Очевидной причиной подобного нежелания вести войны были особенности геополитического и стратегического положения государства и состояния его экономики. Войны были очень дороги, а стране, основной доход которой составляла продукция сельского хозяйства, относительно стабильной и вместе с тем весьма уязвимой от естественных и искусственных катаклизмов, следовало избегать войн и стараться их не вести[1433]. Это признавали и римляне, и византийцы. В середине VI в. анонимный автор пишет, что «финансовая система прежде всего направлена на жалованье солдатам, и каждый год большая часть общественных доходов тратится на эти цели» (Strat., II, 4). Тот факт, что Империя существовала в стратегическом окружении, оказывал очень сильное влияние на фискальную организацию государства. Тот же самый автор продолжает: «Когда у нас совершенно нет возможности продолжать войну, мы должны заключить мир, даже если он в чем-то окажется для нас невыгодным. Следует предпочесть мирные переговоры любым другим средствам, поскольку они могут дать нам наилучшие перспективы защиты наших интересов» (Strat., VI, 5). Это заявление раскрывает нам один аспект отношений между войной и дипломатией и является лейтмотивом дипломатии и стратегии византийских императоров и правящей элиты Империи[1434].

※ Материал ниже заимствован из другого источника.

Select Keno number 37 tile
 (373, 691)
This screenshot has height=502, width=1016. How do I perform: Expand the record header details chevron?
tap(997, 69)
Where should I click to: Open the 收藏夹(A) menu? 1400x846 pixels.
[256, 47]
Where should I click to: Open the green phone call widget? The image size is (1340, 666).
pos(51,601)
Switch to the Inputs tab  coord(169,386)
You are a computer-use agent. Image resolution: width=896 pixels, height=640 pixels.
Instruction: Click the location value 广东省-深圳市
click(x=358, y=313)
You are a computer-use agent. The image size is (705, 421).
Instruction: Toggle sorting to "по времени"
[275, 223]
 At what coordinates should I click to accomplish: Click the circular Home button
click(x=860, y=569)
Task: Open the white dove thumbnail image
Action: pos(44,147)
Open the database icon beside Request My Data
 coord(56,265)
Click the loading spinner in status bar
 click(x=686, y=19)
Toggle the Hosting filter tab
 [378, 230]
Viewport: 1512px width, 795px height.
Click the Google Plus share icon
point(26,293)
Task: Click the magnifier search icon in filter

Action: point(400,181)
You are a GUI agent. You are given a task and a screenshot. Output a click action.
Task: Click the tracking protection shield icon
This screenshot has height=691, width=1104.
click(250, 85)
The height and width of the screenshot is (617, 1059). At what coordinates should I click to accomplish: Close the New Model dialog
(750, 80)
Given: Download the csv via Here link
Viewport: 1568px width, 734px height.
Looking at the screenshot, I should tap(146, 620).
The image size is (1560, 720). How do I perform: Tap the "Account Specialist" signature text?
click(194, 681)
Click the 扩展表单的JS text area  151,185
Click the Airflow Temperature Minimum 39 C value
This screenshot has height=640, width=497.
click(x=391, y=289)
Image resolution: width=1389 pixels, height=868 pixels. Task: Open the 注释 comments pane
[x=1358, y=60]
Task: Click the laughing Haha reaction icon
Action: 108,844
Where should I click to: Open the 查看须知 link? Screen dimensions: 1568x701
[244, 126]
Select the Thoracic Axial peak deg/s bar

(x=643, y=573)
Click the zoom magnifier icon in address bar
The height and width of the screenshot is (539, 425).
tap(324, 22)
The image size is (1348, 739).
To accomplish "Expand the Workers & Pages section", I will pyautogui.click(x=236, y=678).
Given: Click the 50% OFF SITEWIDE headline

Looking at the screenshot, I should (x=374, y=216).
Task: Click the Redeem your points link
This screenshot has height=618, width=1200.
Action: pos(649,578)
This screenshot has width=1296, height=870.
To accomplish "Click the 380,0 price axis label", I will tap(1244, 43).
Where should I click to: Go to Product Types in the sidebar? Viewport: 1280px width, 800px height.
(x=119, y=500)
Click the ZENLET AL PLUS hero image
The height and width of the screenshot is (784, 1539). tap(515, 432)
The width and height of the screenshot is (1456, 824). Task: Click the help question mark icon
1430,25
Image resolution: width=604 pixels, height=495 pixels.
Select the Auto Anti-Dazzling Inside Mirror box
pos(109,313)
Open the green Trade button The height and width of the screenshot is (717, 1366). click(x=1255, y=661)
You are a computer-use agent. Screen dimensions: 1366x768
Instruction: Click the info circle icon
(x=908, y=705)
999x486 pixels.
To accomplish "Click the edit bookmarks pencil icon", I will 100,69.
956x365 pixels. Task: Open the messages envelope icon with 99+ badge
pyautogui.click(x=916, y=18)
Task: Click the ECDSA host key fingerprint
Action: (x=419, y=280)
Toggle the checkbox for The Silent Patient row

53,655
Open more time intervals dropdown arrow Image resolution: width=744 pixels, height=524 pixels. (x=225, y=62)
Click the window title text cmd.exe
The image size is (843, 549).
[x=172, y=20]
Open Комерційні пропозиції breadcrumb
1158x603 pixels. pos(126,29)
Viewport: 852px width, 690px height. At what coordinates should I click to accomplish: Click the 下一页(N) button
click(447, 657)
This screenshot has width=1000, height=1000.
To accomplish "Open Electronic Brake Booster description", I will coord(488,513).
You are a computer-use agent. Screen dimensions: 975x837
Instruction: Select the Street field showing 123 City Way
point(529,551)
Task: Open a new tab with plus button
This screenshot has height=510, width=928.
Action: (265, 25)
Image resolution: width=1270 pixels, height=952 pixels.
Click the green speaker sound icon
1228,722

Другим фактором, тесно связанным со стратегическим мышлением византийцев была численность армий. С византийской точки зрения людей всегда не хватало, а стратегия и дипломатия должны были учитывать это обстоятельство, имея дело с противником. Первым способом выравнивания баланса было уменьшение сил последнего. Измор врага до тех пор, пока он уже не сможет сохранять боеспособность, уничтожение возможных путей подвоза продовольствия и снаряжения, или, например, передача ложных сведений относительно планов и намерений самих византийцев — все это входило в число методов, рекомендуемых военными трактатами. Уклонение от битвы, ставшее основой византийской стратегии, увеличивало вероятность того, что враг может пострадать от болезней, нехватки воды и продовольствия и т. п.[1435]